I want to ask your advice in choosing a distributed cluster file system, since I have no experience with them, and they themselves are quite different and have a lot of features. In addition, there is still a relative information hunger in this direction - there is simply no specificity.
The system is based on Linux.
What I need from this file system:
- Distribution of data on network nodes
- Automatic creation of replicas (need 3, better if you can customize)
- For customers, this should look like a full-fledged POSIX (you can not quite, but close to) file system. For users, this should look like a regular file system.
- Built-in High Avaliability, auto repair, add new nodes on the fly
- XFS support is desirable
')
Task?
The task is essentially simple - WEB hosting, i.e. the sites and their files will be stored in the repository.

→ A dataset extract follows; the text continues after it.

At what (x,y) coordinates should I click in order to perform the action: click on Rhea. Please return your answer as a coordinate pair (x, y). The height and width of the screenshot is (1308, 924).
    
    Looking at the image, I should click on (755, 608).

The WEB server will be connected to the repository and work with it directly as with the file system.
Results of independent searches:
The first thing that came across is
DRBD . This is just replication, can be used for geographic replication. In general, not FS.
Next came
GFS (Global File System) . After researching the information on it, it was found that the system is not distributed, but simply allows customers to join the central repository and all work with it at the same time. For small volumes in general, this is very good. Fault tolerance can be organized using the same DRBD mirroring data. However, if you need a large amount, you will have to dodge with expensive storage systems, because This system works with block devices that are connected via iSCSI, FC, InfiniBand, etc. With large volumes, the costs go up sharply because of the need to buy expensive pieces of iron, besides another 2, so that the second would be a slave from the first in stock. Of course, I don’t know, maybe some kind of virtual block device can be built from a pack of servers, but in my opinion this is a perversion.

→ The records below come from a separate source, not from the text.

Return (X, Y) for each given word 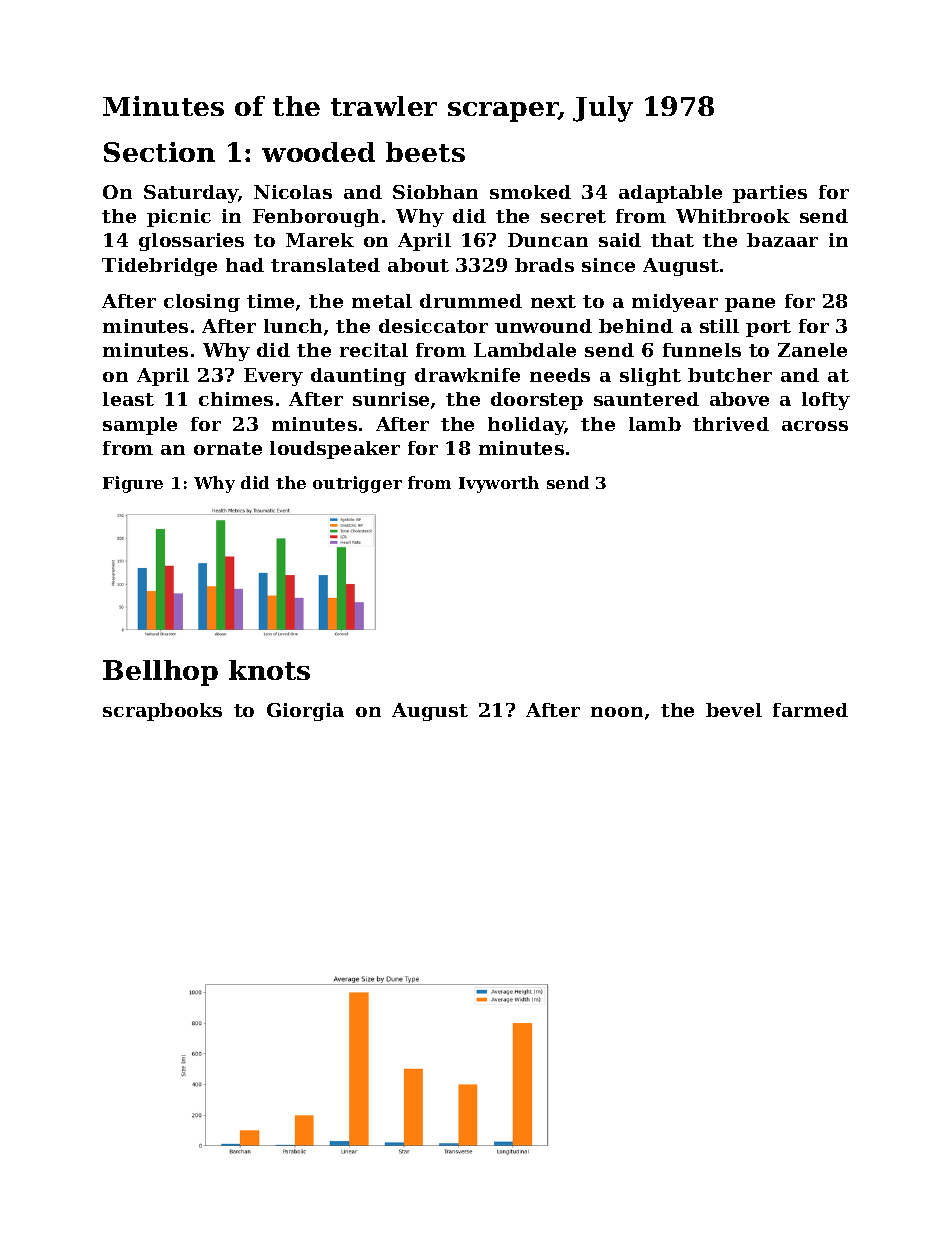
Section (159, 152)
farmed (810, 710)
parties (770, 194)
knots (269, 670)
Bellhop (160, 673)
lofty (826, 401)
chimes (236, 399)
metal (382, 301)
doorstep (537, 401)
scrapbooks (162, 712)
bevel (734, 710)
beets (425, 152)
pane (750, 305)
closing (202, 303)
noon (617, 712)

And then I finally got to the bottom of
GlusterFS (
Off. Site ). Judging by the description - what we need. A distributed cluster file system, with data replication, data distribution across network nodes, is scaled almost linearly. It has automatic recovery, adding nodes to the cluster on the fly, etc., in general a full-fledged adult FS. Used on many production clusters around the world.
Actually, questions:
- Is there anyone who has worked with such systems. What to expect from them, what are the pitfalls?

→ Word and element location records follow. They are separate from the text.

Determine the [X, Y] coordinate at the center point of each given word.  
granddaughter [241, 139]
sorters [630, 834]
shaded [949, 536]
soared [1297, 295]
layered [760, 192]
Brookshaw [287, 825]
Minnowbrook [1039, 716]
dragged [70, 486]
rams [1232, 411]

- Maybe someone knows other, more suitable FS?
PS Hadoop, MogileFS and others do not offer, it is more frameworks for embedding in applications. I need a file system-level solution.
PSS Please note that we are discussing a fully functional and stable FS that can be used in production. Many offer products that are in early development (PohmelFS) and / or have a bunch of restrictions (GridFS, in which there are neither permissions, nor folders, and even creating files - an experimental feature. GridFS is made on top of MongoDB).